[Collected data entries]
***

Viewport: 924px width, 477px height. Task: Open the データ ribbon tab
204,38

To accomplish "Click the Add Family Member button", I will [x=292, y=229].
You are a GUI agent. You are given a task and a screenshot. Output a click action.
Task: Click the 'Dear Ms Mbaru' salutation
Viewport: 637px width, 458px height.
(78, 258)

***

Your objective: Reproduce all of the records precisely. No word may differ.

Problem solution:
Viewport: 924px width, 477px height. Task: Open the データ ribbon tab
204,38

To accomplish "Click the Add Family Member button", I will [x=292, y=229].
You are a GUI agent. You are given a task and a screenshot. Output a click action.
Task: Click the 'Dear Ms Mbaru' salutation
Viewport: 637px width, 458px height.
(78, 258)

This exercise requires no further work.